[Stored items]

_ _ _

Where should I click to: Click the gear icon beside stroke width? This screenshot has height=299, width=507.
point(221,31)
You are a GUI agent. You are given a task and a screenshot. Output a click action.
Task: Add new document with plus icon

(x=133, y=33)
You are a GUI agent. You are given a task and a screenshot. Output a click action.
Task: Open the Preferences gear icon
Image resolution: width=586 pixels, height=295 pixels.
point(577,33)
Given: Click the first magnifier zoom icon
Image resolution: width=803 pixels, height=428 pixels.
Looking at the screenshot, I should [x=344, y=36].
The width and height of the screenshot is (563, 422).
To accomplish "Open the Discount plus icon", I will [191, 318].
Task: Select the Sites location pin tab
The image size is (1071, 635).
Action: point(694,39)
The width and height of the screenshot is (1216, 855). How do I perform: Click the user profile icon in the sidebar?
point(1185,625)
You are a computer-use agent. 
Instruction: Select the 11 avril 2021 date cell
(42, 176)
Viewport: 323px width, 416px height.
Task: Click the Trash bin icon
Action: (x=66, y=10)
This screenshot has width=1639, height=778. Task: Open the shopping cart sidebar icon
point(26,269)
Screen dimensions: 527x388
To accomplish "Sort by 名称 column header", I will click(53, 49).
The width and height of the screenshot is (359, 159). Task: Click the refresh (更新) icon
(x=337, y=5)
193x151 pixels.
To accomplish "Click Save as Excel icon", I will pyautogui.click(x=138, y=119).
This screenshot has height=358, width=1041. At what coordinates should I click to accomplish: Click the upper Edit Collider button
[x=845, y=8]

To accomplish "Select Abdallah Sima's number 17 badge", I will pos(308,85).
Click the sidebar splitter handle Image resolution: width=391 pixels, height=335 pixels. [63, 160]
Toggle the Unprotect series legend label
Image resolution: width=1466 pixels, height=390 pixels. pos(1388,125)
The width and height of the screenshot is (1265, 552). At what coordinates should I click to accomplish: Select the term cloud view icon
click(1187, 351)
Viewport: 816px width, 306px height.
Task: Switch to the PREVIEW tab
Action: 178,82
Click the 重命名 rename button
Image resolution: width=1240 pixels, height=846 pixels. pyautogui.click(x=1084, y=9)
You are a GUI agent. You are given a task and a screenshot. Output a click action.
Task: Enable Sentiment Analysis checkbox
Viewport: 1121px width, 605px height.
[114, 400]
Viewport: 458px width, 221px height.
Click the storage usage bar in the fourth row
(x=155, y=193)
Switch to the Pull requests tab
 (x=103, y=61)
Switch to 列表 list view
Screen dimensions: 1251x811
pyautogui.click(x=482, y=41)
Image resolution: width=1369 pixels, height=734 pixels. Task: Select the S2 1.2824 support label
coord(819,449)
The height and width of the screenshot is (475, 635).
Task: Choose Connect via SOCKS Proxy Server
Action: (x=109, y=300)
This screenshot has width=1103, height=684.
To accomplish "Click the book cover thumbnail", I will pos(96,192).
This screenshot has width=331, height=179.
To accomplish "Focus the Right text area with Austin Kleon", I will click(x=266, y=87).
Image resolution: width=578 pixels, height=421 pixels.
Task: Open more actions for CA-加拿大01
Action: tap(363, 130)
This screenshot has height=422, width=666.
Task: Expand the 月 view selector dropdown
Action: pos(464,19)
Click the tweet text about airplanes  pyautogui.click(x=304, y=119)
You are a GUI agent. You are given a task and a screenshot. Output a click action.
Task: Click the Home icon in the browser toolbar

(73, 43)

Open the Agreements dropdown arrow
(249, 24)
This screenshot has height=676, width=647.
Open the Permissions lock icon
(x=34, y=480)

_ _ _

** Task directions **
A faithful copy of all the records is required.

** Answer section **
Where should I click to: Click the gear icon beside stroke width? This screenshot has height=299, width=507.
point(221,31)
You are a GUI agent. You are given a task and a screenshot. Output a click action.
Task: Add new document with plus icon

(x=133, y=33)
You are a GUI agent. You are given a task and a screenshot. Output a click action.
Task: Open the Preferences gear icon
Image resolution: width=586 pixels, height=295 pixels.
point(577,33)
Given: Click the first magnifier zoom icon
Image resolution: width=803 pixels, height=428 pixels.
Looking at the screenshot, I should [x=344, y=36].
The width and height of the screenshot is (563, 422).
To accomplish "Open the Discount plus icon", I will [191, 318].
Task: Select the Sites location pin tab
The image size is (1071, 635).
Action: point(694,39)
The width and height of the screenshot is (1216, 855). How do I perform: Click the user profile icon in the sidebar?
point(1185,625)
You are a computer-use agent. 
Instruction: Select the 11 avril 2021 date cell
(42, 176)
Viewport: 323px width, 416px height.
Task: Click the Trash bin icon
Action: (x=66, y=10)
This screenshot has width=1639, height=778. Task: Open the shopping cart sidebar icon
point(26,269)
Screen dimensions: 527x388
To accomplish "Sort by 名称 column header", I will click(53, 49).
The width and height of the screenshot is (359, 159). Task: Click the refresh (更新) icon
(x=337, y=5)
193x151 pixels.
To accomplish "Click Save as Excel icon", I will pyautogui.click(x=138, y=119).
This screenshot has height=358, width=1041. At what coordinates should I click to accomplish: Click the upper Edit Collider button
[x=845, y=8]

To accomplish "Select Abdallah Sima's number 17 badge", I will pos(308,85).
Click the sidebar splitter handle Image resolution: width=391 pixels, height=335 pixels. [63, 160]
Toggle the Unprotect series legend label
Image resolution: width=1466 pixels, height=390 pixels. pos(1388,125)
The width and height of the screenshot is (1265, 552). At what coordinates should I click to accomplish: Select the term cloud view icon
click(1187, 351)
Viewport: 816px width, 306px height.
Task: Switch to the PREVIEW tab
Action: 178,82
Click the 重命名 rename button
Image resolution: width=1240 pixels, height=846 pixels. pyautogui.click(x=1084, y=9)
You are a GUI agent. You are given a task and a screenshot. Output a click action.
Task: Enable Sentiment Analysis checkbox
Viewport: 1121px width, 605px height.
[114, 400]
Viewport: 458px width, 221px height.
Click the storage usage bar in the fourth row
(x=155, y=193)
Switch to the Pull requests tab
 (x=103, y=61)
Switch to 列表 list view
Screen dimensions: 1251x811
pyautogui.click(x=482, y=41)
Image resolution: width=1369 pixels, height=734 pixels. Task: Select the S2 1.2824 support label
coord(819,449)
The height and width of the screenshot is (475, 635).
Task: Choose Connect via SOCKS Proxy Server
Action: (x=109, y=300)
This screenshot has width=1103, height=684.
To accomplish "Click the book cover thumbnail", I will pos(96,192).
This screenshot has width=331, height=179.
To accomplish "Focus the Right text area with Austin Kleon", I will click(x=266, y=87).
Image resolution: width=578 pixels, height=421 pixels.
Task: Open more actions for CA-加拿大01
Action: tap(363, 130)
This screenshot has height=422, width=666.
Task: Expand the 月 view selector dropdown
Action: pos(464,19)
Click the tweet text about airplanes  pyautogui.click(x=304, y=119)
You are a GUI agent. You are given a task and a screenshot. Output a click action.
Task: Click the Home icon in the browser toolbar

(73, 43)

Open the Agreements dropdown arrow
(249, 24)
This screenshot has height=676, width=647.
Open the Permissions lock icon
(x=34, y=480)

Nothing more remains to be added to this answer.